_Problem to work on_:
From the listing below, give again exactly the lines from the line with "Open the View layout menu" to the line with "Task: Switch to", ends included, without any pictures.

_Data under study_:
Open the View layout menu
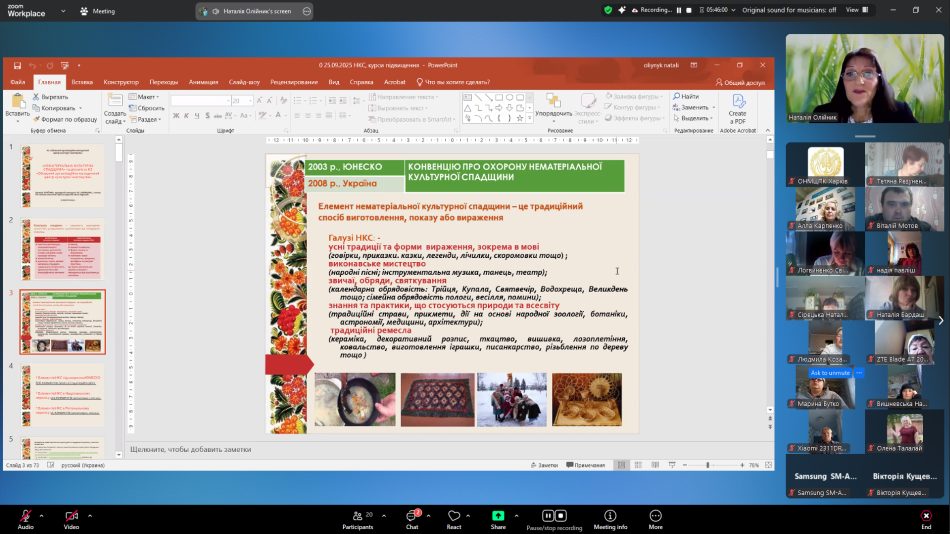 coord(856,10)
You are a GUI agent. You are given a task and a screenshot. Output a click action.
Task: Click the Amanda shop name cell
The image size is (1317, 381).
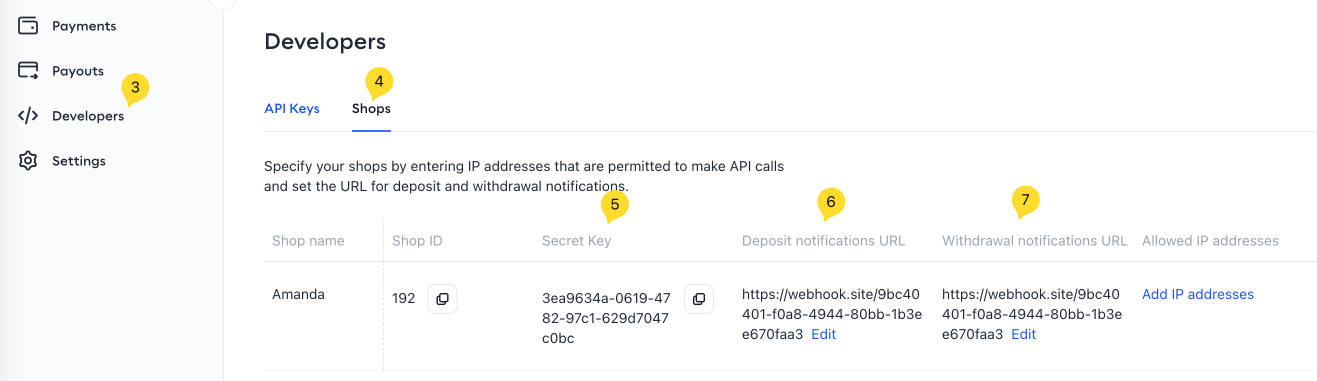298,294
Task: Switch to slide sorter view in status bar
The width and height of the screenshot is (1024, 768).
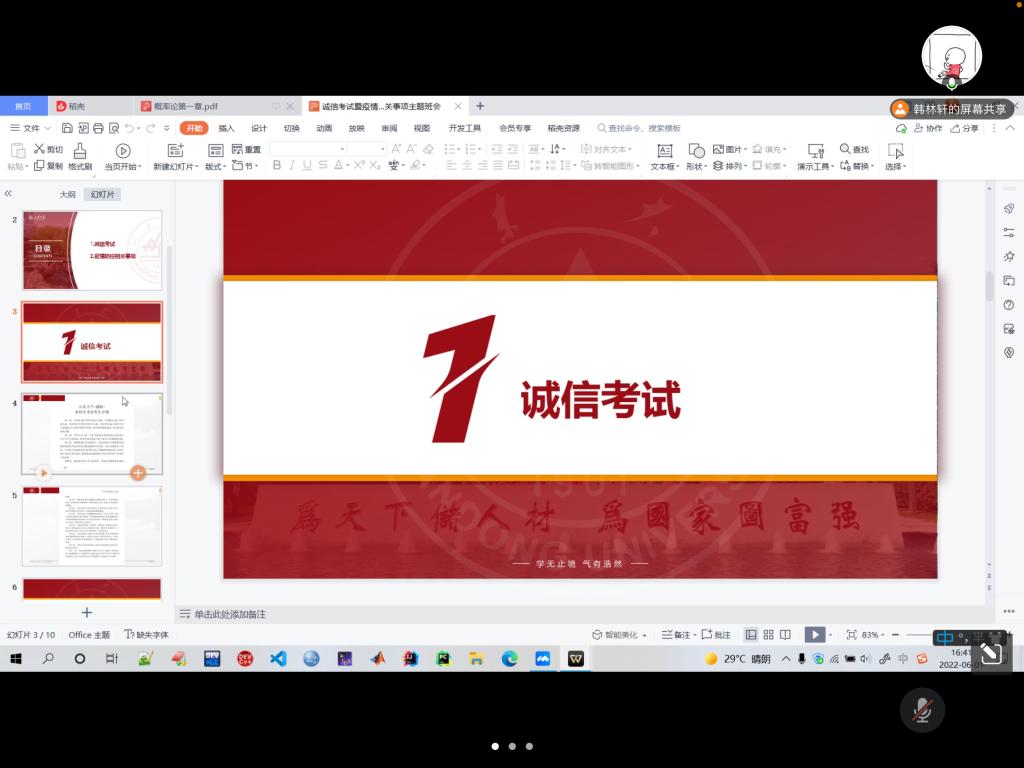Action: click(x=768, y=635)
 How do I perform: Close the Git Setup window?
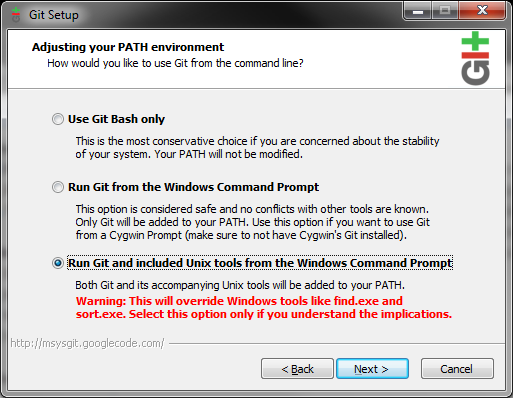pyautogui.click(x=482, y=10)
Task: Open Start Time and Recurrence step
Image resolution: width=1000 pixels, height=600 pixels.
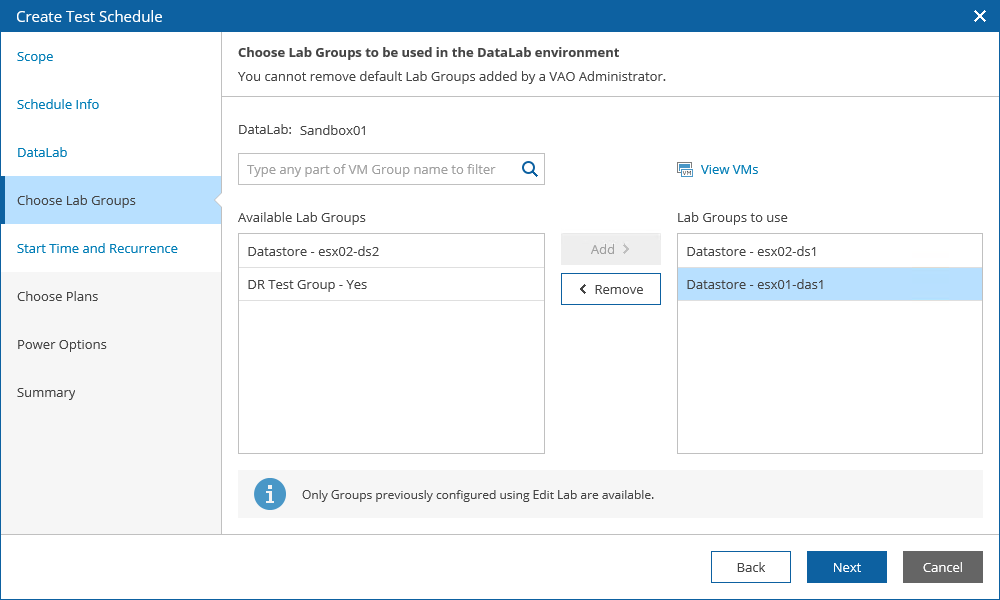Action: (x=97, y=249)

==

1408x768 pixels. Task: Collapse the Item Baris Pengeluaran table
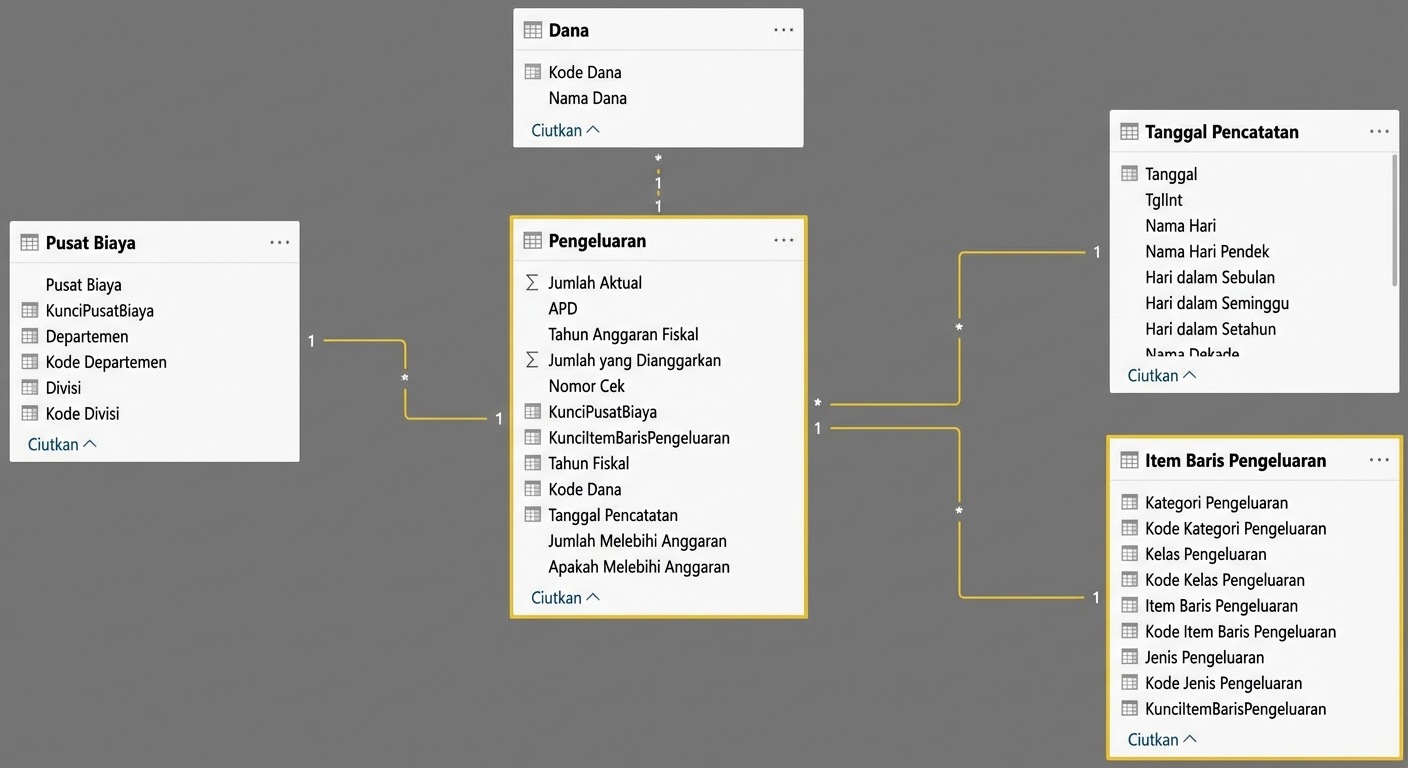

_Solution to the problem_:
Open the View layout menu
 coord(856,10)
You are a GUI agent. You are given a task and a screenshot. Output a click action.
Task: Click the Amanda shop name cell
The image size is (1317, 381).
298,294
Task: Switch to slide sorter view in status bar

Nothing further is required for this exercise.